Core flags: --preset, --address (or --lat/--lon), --construction, --year-built, --foundation, --condition, --flood-zone, --value, --units, --sqft, --lot-acres. Each resilience upgrade is a flag (e.g. --solar, --fortified-gold, --elevation-1ft). --json emits the full payload; --no-fetch runs offline.

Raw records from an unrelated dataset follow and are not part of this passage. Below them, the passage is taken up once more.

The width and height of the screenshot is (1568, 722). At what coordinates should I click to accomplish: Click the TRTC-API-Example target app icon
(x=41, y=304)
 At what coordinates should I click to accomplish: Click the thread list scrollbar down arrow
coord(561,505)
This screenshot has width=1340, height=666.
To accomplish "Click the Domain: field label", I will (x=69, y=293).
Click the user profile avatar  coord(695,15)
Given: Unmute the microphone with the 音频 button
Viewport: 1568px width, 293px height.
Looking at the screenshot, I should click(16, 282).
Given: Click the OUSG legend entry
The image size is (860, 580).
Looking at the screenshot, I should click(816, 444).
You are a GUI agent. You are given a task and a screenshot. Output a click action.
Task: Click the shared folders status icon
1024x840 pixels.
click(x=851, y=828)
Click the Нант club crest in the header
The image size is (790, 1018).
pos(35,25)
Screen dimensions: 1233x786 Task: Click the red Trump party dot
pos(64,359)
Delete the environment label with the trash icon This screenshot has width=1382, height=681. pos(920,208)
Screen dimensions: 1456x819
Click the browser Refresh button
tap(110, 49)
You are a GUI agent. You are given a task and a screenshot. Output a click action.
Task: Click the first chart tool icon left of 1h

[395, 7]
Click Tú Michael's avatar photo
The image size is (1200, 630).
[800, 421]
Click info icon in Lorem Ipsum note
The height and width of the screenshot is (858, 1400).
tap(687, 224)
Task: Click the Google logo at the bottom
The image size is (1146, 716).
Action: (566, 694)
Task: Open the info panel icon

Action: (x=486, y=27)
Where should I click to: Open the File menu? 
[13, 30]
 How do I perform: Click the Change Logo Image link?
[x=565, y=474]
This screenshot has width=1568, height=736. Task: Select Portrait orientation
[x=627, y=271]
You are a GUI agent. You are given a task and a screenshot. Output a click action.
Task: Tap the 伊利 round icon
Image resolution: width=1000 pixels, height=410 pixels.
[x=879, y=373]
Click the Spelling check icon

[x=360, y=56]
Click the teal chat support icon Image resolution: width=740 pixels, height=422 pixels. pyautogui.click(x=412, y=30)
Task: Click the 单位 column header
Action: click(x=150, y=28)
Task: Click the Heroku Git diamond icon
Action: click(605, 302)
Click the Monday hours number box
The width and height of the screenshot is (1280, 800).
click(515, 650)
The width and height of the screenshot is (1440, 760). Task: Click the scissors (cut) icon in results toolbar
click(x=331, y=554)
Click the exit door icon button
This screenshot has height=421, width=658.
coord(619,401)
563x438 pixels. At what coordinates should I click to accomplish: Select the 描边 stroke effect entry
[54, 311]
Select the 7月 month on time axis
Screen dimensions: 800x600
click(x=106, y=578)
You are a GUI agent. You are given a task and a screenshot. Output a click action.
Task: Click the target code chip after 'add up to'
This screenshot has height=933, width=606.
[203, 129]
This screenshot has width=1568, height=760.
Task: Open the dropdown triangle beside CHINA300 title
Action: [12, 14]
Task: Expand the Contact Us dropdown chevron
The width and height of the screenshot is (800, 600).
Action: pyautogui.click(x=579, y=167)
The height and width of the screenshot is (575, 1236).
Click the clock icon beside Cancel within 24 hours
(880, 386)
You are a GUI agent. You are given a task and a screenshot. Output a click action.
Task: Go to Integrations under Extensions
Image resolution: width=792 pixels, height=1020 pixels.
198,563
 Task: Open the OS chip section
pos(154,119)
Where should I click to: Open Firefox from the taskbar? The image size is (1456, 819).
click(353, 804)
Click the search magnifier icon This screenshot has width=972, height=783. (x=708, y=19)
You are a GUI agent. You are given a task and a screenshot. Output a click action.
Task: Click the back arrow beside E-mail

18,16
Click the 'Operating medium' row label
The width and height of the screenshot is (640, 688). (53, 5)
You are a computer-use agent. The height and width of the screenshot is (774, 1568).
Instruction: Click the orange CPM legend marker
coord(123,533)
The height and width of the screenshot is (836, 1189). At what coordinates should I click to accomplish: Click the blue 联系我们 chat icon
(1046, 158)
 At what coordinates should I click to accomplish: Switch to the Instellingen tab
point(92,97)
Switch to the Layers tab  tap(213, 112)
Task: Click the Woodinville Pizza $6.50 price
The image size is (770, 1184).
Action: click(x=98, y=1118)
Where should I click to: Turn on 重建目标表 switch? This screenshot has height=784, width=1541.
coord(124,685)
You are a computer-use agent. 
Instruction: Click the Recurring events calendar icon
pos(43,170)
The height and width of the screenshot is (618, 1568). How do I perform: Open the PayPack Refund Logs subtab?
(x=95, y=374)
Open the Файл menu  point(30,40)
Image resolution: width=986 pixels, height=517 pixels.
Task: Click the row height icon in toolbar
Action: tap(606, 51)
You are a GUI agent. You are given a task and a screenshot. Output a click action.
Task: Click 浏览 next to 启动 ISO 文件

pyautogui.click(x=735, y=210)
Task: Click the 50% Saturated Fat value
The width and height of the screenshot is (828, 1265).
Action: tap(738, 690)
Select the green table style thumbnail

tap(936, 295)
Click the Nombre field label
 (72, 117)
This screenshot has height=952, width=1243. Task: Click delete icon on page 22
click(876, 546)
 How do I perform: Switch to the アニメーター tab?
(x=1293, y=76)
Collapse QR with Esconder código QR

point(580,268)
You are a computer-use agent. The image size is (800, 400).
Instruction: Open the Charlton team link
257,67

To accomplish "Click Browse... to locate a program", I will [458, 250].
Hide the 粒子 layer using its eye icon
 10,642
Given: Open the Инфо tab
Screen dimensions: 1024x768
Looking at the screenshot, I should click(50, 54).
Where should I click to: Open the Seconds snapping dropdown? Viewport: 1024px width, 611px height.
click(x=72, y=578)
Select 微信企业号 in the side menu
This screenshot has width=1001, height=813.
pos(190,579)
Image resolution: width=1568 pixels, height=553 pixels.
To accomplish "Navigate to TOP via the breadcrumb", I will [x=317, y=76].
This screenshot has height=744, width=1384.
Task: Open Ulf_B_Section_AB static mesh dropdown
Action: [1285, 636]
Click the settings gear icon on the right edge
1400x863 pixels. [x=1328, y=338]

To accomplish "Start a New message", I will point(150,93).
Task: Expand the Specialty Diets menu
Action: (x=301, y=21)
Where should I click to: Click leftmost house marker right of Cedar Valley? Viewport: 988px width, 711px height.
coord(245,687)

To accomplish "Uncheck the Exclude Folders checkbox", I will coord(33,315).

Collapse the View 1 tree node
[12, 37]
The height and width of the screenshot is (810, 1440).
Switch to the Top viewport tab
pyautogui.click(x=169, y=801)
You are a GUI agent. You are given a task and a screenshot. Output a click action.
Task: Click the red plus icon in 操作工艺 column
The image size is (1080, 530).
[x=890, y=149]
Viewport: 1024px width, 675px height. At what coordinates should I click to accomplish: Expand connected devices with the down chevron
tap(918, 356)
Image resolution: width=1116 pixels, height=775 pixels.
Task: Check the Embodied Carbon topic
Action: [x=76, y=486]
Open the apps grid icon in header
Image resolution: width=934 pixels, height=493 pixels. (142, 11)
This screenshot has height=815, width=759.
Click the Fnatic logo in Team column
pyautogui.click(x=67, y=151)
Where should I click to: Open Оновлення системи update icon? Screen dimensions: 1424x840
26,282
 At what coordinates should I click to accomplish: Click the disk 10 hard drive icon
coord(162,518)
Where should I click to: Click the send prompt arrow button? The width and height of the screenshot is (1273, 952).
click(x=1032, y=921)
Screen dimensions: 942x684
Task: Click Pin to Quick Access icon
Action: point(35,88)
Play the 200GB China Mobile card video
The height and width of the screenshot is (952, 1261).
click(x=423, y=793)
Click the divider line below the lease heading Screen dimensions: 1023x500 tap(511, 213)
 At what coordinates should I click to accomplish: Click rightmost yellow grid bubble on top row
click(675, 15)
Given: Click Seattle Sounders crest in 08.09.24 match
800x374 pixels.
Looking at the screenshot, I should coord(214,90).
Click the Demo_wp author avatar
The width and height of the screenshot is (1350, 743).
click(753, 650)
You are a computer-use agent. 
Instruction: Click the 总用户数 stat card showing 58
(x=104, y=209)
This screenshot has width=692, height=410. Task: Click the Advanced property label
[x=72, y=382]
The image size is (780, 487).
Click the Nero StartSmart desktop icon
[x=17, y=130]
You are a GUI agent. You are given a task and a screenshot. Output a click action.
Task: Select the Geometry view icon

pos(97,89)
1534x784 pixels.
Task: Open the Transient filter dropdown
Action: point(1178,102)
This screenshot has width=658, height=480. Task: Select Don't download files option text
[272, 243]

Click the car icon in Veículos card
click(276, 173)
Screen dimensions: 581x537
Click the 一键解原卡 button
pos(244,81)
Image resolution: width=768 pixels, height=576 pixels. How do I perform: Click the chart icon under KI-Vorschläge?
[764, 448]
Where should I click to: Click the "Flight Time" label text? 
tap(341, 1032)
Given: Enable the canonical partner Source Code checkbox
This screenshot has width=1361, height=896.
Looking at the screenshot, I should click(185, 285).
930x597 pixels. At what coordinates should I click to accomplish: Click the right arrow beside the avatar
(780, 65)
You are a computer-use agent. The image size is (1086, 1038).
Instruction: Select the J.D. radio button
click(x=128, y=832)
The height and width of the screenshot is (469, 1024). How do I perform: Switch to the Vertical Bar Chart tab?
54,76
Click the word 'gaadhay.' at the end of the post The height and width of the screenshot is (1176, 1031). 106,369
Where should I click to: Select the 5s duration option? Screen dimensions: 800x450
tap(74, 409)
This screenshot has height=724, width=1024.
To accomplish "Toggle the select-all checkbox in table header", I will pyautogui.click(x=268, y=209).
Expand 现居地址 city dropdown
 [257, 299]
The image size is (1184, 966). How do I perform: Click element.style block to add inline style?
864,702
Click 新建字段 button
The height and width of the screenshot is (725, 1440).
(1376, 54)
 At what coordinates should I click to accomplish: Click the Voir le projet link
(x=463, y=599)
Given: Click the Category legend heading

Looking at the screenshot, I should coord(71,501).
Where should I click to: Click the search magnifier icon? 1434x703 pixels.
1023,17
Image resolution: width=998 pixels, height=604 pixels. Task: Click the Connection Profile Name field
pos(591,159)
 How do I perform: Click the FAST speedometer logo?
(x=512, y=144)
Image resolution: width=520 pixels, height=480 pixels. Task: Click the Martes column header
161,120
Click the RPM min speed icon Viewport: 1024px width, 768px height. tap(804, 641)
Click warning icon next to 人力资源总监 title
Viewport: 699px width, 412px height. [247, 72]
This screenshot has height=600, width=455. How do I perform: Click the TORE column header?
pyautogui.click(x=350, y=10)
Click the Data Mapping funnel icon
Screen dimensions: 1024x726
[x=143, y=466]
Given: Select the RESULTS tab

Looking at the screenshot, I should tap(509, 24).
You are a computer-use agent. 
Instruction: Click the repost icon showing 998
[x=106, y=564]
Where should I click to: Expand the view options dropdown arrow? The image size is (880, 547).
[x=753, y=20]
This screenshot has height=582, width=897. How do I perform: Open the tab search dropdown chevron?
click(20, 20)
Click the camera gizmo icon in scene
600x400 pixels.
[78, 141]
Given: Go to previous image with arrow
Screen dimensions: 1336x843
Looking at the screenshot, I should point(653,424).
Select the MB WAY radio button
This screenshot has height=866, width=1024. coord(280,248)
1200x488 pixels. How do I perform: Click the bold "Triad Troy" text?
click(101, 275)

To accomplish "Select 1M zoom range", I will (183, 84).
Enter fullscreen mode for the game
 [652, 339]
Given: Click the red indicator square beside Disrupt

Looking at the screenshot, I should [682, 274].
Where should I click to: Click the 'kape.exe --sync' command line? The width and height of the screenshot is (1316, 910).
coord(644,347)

Density comparison: add --density to compare the same parcel at 1–4 dwelling units (fixed lot, constant per-unit value) — the density dividend. Set the counts with --density-units 1,2,4; combine with --json for machine-readable output.

API

GET /label?address=<addr>&preset=baseline&construction=icf&year_built=2026
          &condition=excellent&sqft=1800&value=350000
          &upgrades=solar,hurricane_straps,fire_sprinklers

Same parameters as the CLI; resilience upgrades are a single comma-separated upgrades= list. GET /suggest?q= powers the address autocomplete.

GET /density?address=<addr>&units=1,2,4&per_unit_value=250000

Compares the parcel across densities (fixed lot, vary units). Accepts every /label house parameter plus units= (comma-separated counts, default 1,2,3,4) and per_unit_value= (held constant; otherwise an explicit value= is the per-unit value, else the county median is auto-filled). Each scenario returns its scores plus fiscal productivity per acre (revenue_per_acre, cost_per_acre, net_fiscal_per_acre), and the response includes the headline density dividend (fiscal ratio, Infrastructure grade, and property-tax-revenue-per-acre multiplier from fewest to most units).